Energy transition requires the use of low-carbon energies such as geothermal energy for the production of electricity or heat. Geothermal exploitation has a number of preferential targets, including fault zones in the context of graben. High temperatures can, indeed, be observed where fluids rise through fault zones, but geothermal processes are complex to understand and to model in such a 3D tectonic context. For instance, seismic observations and then observations at well-scale show structures on different spatial scales that can overlap and interconnect. These structures then present strong heterogeneities in physical properties (e.g. fault core or damage zones). In addition, this knowledge evolves over time, from the exploration to drilling and exploitation phases. One of the challenges of numerical modelling is to represent this complexity while being readily upgradeable in the light of exploration.

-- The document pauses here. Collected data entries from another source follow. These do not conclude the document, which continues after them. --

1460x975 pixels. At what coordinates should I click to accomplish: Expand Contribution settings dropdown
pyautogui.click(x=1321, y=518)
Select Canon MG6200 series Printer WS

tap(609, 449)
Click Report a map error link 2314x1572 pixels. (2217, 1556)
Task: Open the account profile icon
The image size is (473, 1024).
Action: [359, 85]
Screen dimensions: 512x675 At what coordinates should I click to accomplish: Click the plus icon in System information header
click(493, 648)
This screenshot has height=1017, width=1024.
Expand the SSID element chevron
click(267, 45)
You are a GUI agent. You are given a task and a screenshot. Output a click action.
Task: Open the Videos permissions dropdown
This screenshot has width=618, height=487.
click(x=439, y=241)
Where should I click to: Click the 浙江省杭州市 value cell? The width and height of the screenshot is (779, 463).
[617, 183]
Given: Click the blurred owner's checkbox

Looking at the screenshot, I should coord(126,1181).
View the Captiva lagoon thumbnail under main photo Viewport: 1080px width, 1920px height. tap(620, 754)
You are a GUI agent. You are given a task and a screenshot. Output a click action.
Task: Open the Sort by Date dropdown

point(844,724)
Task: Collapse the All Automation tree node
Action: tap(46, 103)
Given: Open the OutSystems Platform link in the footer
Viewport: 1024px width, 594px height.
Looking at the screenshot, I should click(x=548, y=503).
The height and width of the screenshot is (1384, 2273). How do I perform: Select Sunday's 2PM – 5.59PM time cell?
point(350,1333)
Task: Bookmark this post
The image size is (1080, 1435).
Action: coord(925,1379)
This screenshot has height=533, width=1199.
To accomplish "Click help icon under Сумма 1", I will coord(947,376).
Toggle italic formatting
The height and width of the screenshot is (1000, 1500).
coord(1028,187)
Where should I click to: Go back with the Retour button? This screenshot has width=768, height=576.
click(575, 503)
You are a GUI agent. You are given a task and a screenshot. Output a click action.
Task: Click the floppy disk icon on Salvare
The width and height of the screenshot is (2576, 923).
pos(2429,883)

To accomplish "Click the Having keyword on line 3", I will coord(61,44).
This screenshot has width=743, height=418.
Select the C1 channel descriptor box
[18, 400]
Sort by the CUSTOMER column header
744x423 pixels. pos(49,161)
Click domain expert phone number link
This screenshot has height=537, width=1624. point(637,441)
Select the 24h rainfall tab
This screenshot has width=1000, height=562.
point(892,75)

We are developing an adaptive approach using the CIMLIB/EXALIB library. Geometrical complexity and physical properties are defined by distance functions (level set functions) to geologic objects that are inherited from a geologic modelling software. Coupled fluid flow and heat transport processes are then modelled in 3D with adaptive meshing. The mesh can, indeed, be adapted according to static criteria such as geometry or dynamic criteria such as physical processes. This approach will be illustrated by examples derived from an ongoing GIS-Geodenergies project in the Upper Rhine Graben.